And, of course, the party’s base is completely, unremittingly, obsessed with the issue. The mere anticipation of an implementation quagmire is “reinvigorating the movement,” Jenny Beth Martin, a national Tea Party official, told The Hill in early May. “We’re doing street rallies and protests over the next month to three months, initially. We’re working to recruit candidates that can talk about this.”
I happen to be agnostic about whether health care implementation will help the GOP in 2014. On the one hand, anything that energizes conservatives in a low-turnout election should benefit Republicans, much as it did on 2010. On the other hand, as The Washington Post’s Greg Sargent points out, much of the public antipathy toward Obamacare is already baked into the polls. The people who disapprove haven’t liked it from the get-go; similarly for the people who approve. It’s possible that a series of implementation snafus will move those numbers at the margins—a new poll suggests public opinion has soured a bit lately, perhaps as a result of all the “train wreck” chatter. On the other hand, it’s also possible that implementation will go relatively smoothly and people will embrace the program, netting Democrats a few more votes.
What I do know is that the GOP’s health care preoccupation is absolutely destroying its long-term prospects. However well the issue may work in the midterms, when an uptick in conservative turnout can flip a few dozen House seats, 2012 proved that it’s at best a wash in a presidential election, when Democrats can swamp that turnout with their demographic edge, and when the GOP’s challenge is to win moderates and independents as a result. Conservatives argue that the only reason health care didn’t work in 2012 is that Romney was a flawed messenger, given his patrimonial link to Obamacare. But with the Supreme Court largely blessing the law last June, the issue was mostly settled in the public mind, making it at best a non-factor among swing voters.
Even if implementation goes terribly, it isn’t likely to rekindle widespread angst. Most people will be untouched by implementation—even a disastrous implementation—for the simple reason that they won’t be relying on Obamacare.

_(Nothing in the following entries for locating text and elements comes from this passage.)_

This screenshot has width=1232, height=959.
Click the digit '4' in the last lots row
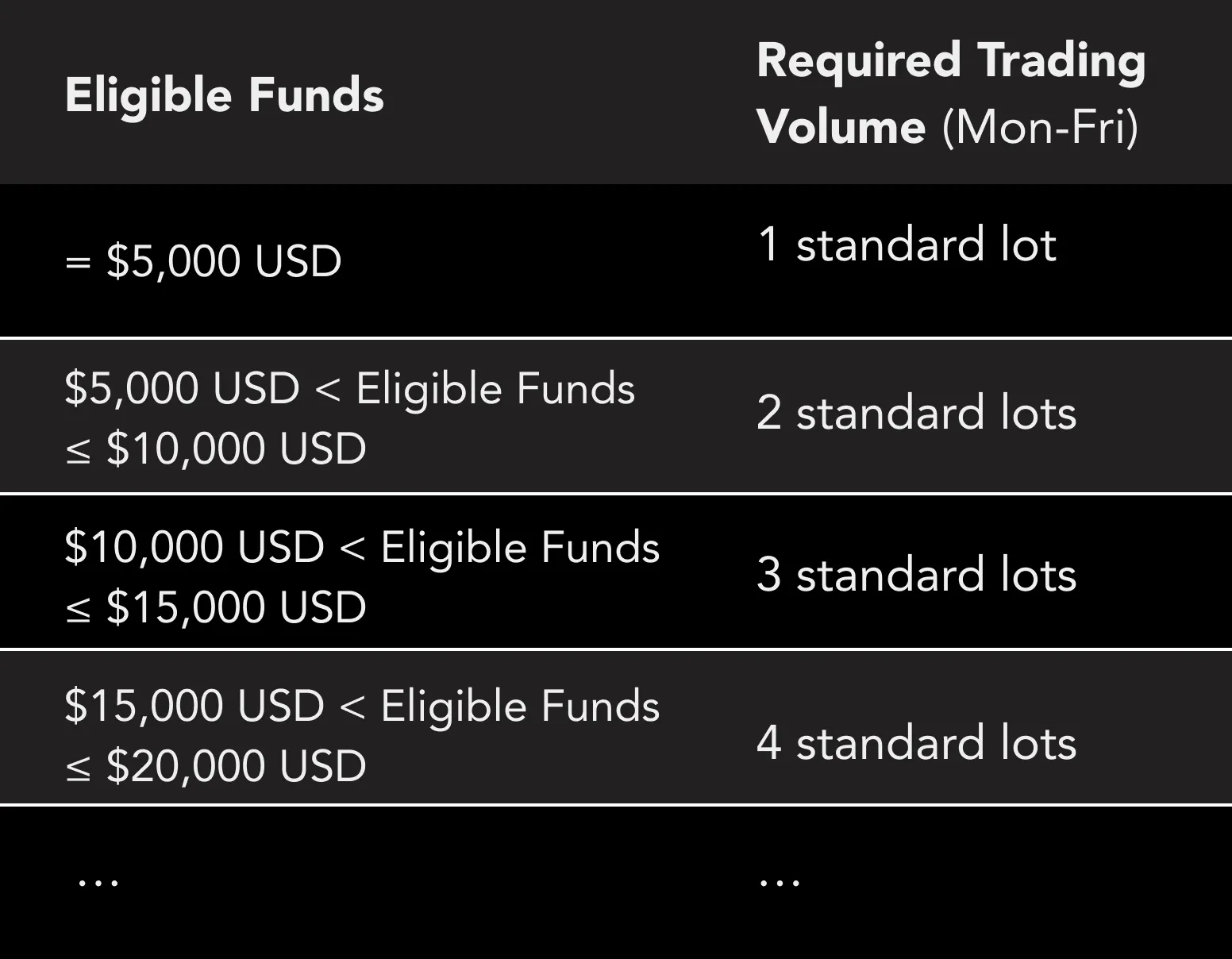(768, 743)
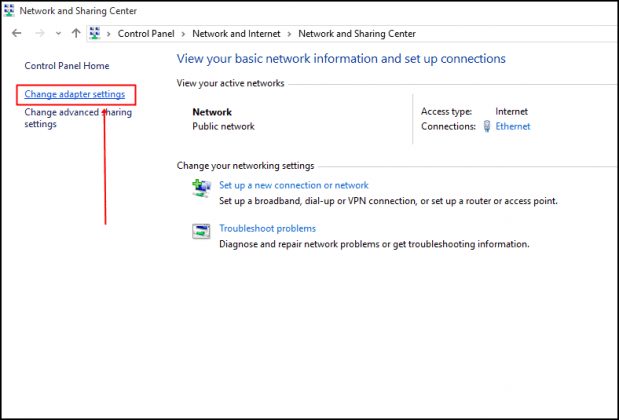Click the Ethernet connection plug icon
619x420 pixels.
point(487,127)
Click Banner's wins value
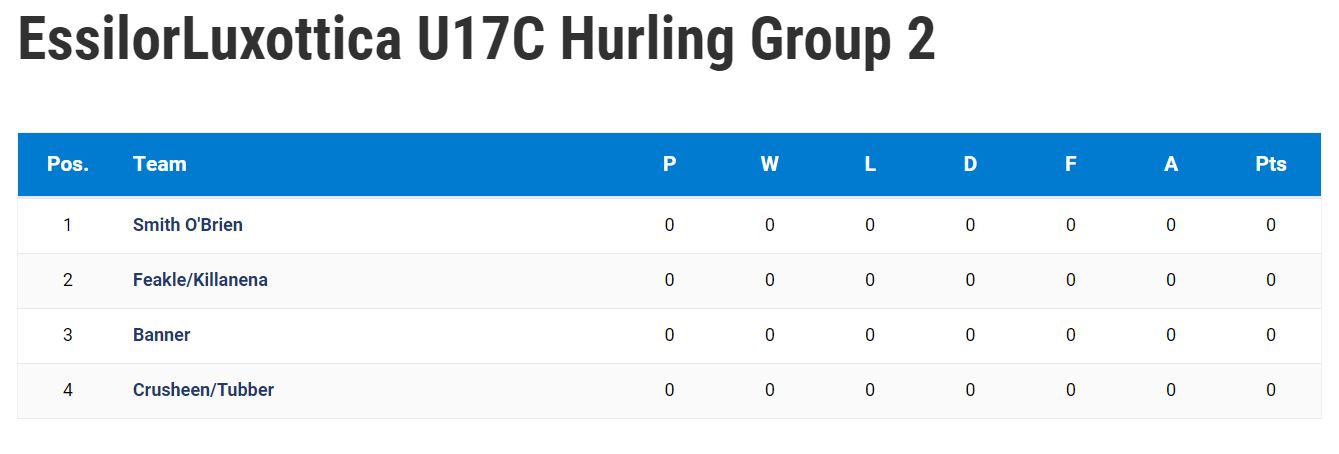Screen dimensions: 1339x454 coord(770,335)
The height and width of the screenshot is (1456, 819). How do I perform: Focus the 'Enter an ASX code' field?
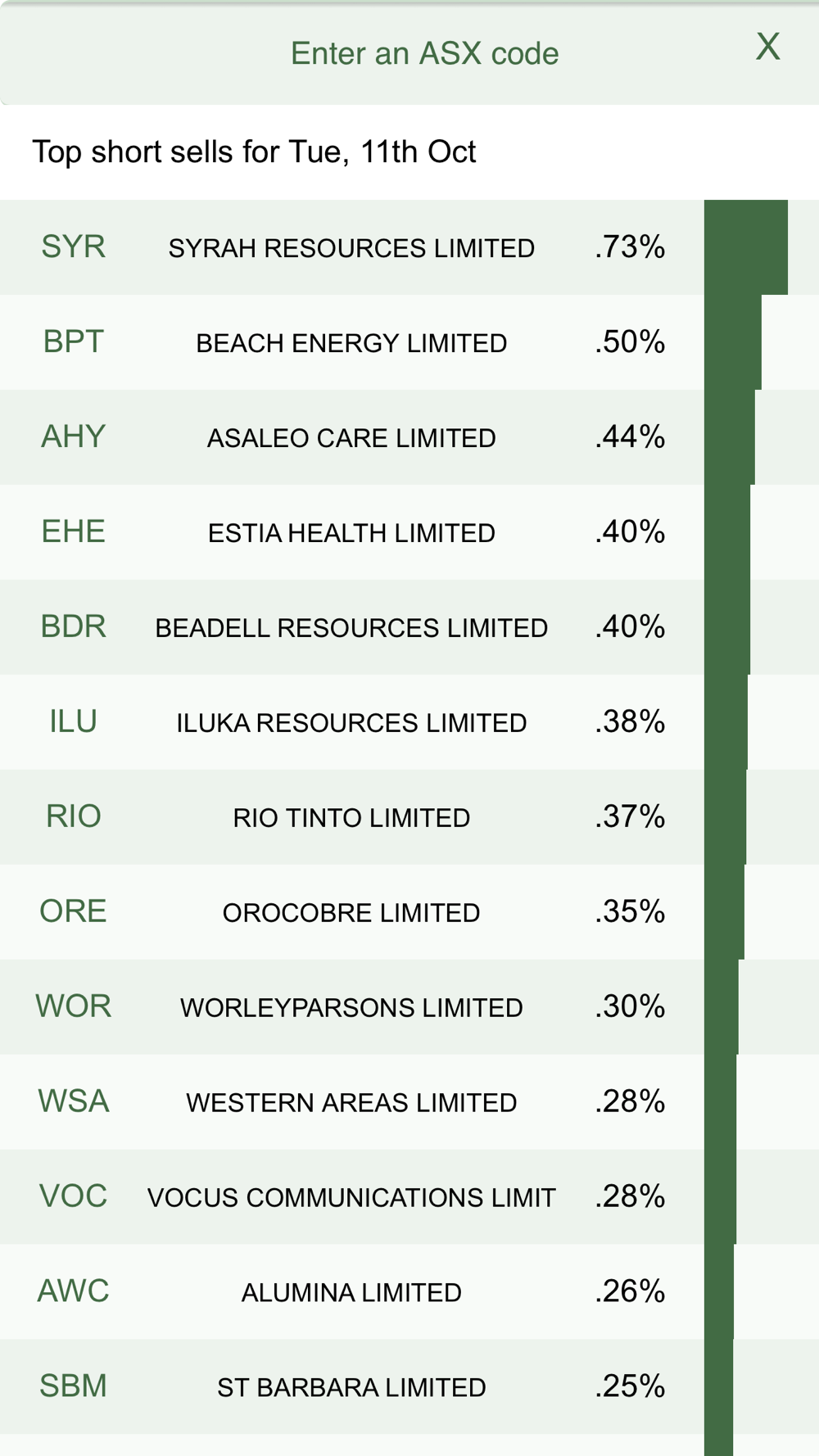424,54
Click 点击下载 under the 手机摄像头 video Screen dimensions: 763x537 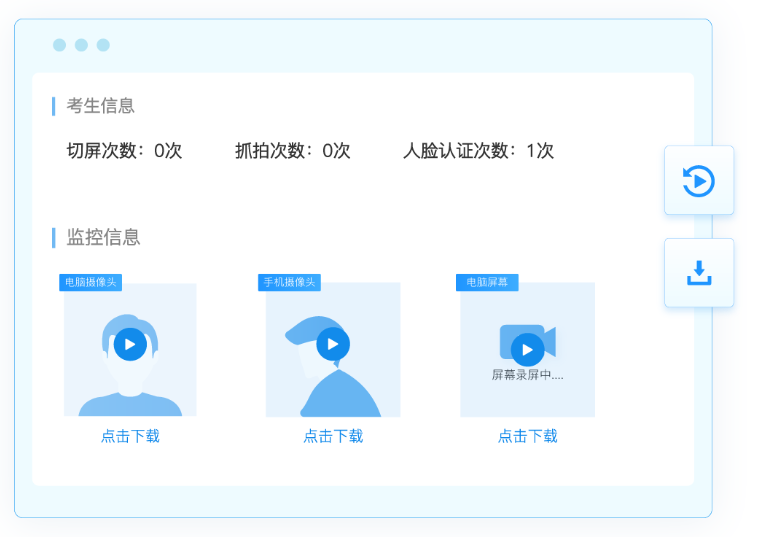[x=333, y=436]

As Bloomberg’s Josh Barro has explained, 78 percent of us get coverage through Medicare, Medicaid, or our employers, a figure isn’t likely to change very much, or at least very quickly. Meanwhile, my colleague Jonathan Cohn points out that life for many people who do end up on Obamacare will improve, however flawed the program is, because it translates into insurance they didn’t have before.
Having said all that, the real problem with conservatives’ Obamacare strategy isn’t that it won’t work. It’s that the Obamacare obsession is actively sabotaging the GOP. Earlier this week The Washington Post ran an article about the ongoing dysfunction among House Republicans. Easily the most telling anecdote had to do with a largely symbolic measure called the Helping Sick Americans Now Act, concocted by Majority Leader Eric Cantor to help Republicans look like they care about the problems of ordinary people. (The bill feinted at easing the lot of the uninsured.) That, apparently, is where Cantor erred. As the Post explains:
A few dozen Republicans opposed the modest Helping Sick Americans legislation because they said it came from nowhere. Instead, Cantor pulled the bill and held another vote to repeal Obamacare — their 37th attempt to repeal part or all of the landmark health-care law — to appease conservatives.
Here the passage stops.